(Saved entries)

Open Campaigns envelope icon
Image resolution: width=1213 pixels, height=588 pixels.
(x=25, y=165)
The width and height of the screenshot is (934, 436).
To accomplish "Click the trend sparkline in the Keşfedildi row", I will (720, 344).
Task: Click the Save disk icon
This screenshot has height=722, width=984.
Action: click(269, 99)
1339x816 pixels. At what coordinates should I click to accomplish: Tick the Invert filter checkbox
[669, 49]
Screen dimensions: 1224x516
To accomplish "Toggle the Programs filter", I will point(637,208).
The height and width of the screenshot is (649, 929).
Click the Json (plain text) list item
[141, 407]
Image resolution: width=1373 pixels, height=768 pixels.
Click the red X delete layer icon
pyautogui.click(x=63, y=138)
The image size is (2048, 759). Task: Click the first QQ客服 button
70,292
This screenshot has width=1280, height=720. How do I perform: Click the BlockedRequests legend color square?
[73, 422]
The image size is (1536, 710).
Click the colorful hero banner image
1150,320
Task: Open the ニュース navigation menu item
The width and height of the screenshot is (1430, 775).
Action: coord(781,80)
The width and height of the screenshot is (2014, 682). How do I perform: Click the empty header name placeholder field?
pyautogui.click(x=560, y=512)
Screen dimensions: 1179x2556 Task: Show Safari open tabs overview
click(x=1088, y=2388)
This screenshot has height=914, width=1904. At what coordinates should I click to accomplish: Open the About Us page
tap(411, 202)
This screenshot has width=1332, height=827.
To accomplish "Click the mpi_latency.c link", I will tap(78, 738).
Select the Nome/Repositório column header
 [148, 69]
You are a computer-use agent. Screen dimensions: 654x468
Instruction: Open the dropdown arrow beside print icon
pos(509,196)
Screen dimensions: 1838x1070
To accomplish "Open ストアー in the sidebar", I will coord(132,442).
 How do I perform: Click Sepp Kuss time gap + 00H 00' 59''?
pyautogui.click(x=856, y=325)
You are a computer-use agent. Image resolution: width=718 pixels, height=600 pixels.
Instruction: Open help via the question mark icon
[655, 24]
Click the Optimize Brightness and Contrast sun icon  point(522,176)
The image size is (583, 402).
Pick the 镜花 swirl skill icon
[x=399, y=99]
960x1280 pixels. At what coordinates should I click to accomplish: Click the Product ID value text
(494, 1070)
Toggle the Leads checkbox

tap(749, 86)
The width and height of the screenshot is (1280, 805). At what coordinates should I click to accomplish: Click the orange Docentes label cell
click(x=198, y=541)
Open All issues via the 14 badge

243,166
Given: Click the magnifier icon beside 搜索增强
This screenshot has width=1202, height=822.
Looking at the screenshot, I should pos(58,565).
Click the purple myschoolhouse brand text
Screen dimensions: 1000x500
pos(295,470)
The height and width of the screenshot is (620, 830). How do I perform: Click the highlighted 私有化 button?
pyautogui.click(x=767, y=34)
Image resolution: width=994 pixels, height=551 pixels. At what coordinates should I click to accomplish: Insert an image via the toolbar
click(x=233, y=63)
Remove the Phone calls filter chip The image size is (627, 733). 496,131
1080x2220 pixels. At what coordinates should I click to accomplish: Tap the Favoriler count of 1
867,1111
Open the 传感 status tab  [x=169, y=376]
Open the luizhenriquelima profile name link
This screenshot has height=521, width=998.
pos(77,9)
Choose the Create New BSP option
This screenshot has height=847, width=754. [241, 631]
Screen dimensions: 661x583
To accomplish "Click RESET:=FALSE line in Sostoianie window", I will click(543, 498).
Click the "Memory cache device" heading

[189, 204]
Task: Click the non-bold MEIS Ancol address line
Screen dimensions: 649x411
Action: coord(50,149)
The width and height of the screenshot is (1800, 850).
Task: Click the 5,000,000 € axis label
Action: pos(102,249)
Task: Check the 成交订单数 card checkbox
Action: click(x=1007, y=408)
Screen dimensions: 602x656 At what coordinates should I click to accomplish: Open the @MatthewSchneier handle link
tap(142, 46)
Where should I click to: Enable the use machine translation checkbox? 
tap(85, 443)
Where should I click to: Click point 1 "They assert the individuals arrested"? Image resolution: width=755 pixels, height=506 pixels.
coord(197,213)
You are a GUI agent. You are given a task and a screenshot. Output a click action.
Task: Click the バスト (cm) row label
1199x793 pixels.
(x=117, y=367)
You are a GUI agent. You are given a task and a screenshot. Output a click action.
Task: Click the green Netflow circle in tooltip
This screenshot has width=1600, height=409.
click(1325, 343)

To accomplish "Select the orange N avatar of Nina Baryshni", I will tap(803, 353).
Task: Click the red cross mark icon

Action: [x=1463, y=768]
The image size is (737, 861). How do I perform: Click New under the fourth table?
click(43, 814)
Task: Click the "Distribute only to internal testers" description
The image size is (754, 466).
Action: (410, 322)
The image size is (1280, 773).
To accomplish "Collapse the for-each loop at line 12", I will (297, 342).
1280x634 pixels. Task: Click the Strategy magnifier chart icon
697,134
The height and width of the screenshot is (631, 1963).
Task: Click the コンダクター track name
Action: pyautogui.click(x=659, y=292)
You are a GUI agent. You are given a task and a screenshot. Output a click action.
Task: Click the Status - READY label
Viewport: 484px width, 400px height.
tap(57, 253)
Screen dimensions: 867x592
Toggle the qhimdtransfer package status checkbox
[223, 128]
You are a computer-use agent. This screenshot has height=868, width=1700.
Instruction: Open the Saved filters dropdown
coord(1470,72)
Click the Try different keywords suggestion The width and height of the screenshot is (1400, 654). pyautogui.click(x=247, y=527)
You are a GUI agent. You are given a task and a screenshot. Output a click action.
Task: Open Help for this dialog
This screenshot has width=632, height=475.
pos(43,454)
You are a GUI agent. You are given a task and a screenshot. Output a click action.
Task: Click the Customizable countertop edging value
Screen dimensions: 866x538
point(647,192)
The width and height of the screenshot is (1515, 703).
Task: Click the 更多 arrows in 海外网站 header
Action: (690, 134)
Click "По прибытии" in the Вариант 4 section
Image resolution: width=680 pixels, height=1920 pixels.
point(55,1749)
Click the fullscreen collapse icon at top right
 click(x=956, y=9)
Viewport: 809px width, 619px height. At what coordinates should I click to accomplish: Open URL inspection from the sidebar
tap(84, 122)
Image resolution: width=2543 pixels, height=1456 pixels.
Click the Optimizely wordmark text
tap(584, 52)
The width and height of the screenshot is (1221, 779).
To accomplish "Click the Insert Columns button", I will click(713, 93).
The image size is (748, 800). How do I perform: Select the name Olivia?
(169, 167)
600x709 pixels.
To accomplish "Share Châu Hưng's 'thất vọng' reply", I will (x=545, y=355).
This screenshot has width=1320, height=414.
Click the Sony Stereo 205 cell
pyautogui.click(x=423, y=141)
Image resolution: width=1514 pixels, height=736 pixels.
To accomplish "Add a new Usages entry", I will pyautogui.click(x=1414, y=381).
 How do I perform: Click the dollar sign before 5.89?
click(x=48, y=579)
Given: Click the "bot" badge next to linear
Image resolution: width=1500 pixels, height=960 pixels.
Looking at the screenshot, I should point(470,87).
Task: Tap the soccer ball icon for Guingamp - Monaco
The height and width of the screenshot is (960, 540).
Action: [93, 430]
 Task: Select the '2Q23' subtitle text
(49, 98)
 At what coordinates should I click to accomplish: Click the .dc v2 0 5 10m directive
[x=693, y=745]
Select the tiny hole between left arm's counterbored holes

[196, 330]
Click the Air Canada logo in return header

## Task statement
Scan the data above for the string "computer". Copy every line in which it appears.

## Solution for this exercise
You are a computer-use agent. Screen dimensions: 654x468
You are a computer-use agent. Image resolution: width=718 pixels, height=600 pixels.
You are a computer-use agent. This screenshot has height=868, width=1700.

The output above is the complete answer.